Now, let's unpack all of this, starting with Grafana. First off, we're using a stateful set for persistence. This means that instead of having a separate database for the Grafana state, we're using a Kubernetes persistent volume claim and storing the state on the K8s cluster itself. What this also means is that we need to keep our deployment replica count to 1 replica. This is because with more than 1 replica, requests to Grafana will bounce back and forth between the pods in the stateful set and things like sessions will not behave properly as each pod ends up with its own distinct PVC. Now, this works well enough for a small home lab setup, but for a proper production ready setup, its best to store Grafana state in a proper database (e.g. MySQL) and to bump up the deployment to have more than 1 replica.

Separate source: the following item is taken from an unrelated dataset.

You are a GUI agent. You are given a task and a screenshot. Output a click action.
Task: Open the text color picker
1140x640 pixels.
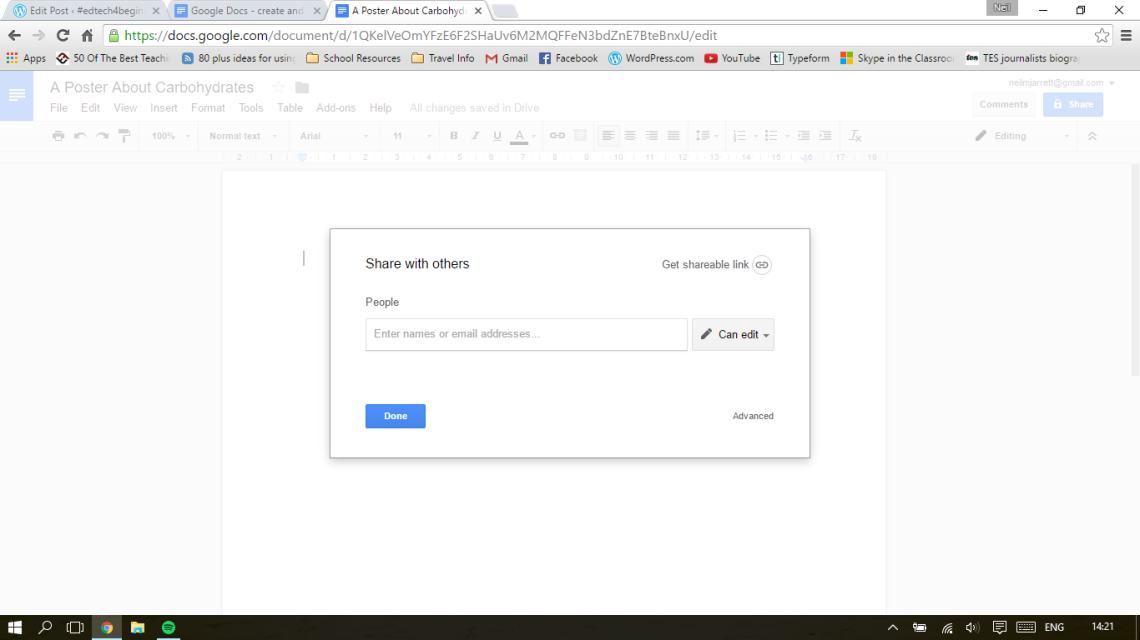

We're also using a simple node port service to expose Grafana, which means the application is available on a given port on the K8s node (in our case 30001). But again, in a production setup, its best to have a proper LoadBalancer service or ingress setup with a hostname in front of it. Finally, no matter what method you use to expose Grafana, you'll want to make sure that you match the endpoint in your grafana.ini file by specifying the "root_url" and "domain" attributes.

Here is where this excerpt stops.